The `process_chunk()` method:
- Sends each new transcription chunk to the AI
- Tracks token usage across all requests
- Determines if the response is an append or edit action
- Updates the full transcript accordingly

In [None]:
#| eval: false
from dotenv import load_dotenv
load_dotenv()
# Test the TranscriptEditor
editor = TranscriptEditor("openai/gpt-4o-mini")
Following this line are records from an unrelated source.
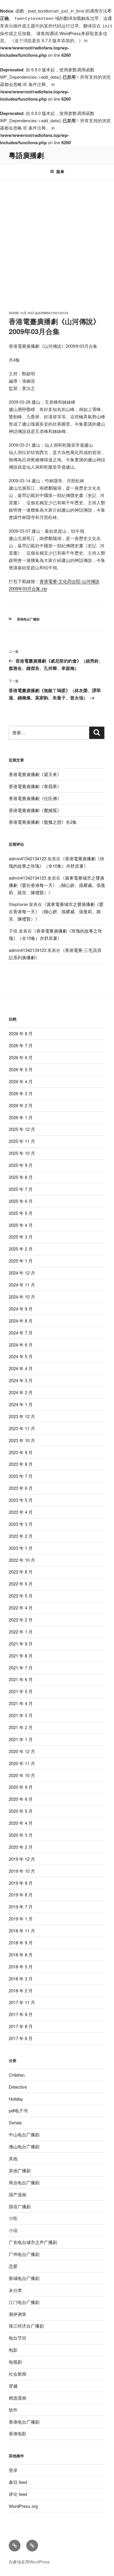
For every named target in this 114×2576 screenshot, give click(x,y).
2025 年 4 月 (21, 1225)
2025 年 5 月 (21, 1213)
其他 (13, 2158)
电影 (13, 2350)
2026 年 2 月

# Simulate transcription chunks
chunks = [
    "My name is Batman.\n",
    "I love pizza.\n",
    "This transcriber is working quite well.",
    "Actually, change pizza to hamburgers.",
    "Maybe even delete that first sentence about my name."
]

for chunk in chunks:
    result = editor.process_chunk(chunk)
    print(f"\n--- Chunk: {chunk}")
    print(f"Action: {result['action']}")
    print(f"Current transcript:\n{result['transcript']}")
    print(f"Tokens used: {result['tokens_used']}")


--- Chunk: My name is Batman.

Action: append
Current transcript:

Tokens used: 155

--- Chunk: I love pizza.

Action: append
Current transcript:

Tokens used: 169

--- Chunk: This transcriber is working quite well.
Action: append
Current transcript:

Tokens used: 187

--- Chunk: Actually, change pizza to hamburgers.
Action: edit
Current transcript:
My name is Batman.  
I love hamburgers.  
This transcriber is working quite well.
Tokens used: 223

--- Chunk: Maybe even delete that first sentence about my name.
Action: edit
Current transcript:
I love hamburgers.  
This transcriber is working quite well.
Tokens used: 255


## Testing the TranscriptEditor

This test demonstrates the editor's ability to:
1. **Append new transcription** - "My name is Batman", "I love pizza", etc.
2. **Handle edit commands** - "change pizza to hamburgers" modifies existing text
3. **Process complex edits** - "delete that first sentence" removes content

Notice how the AI understands contextual references because the Chat maintains conversation history (`hist`). When you say "change pizza to hamburgers", it knows what "pizza" refers to from earlier in the same Chat session.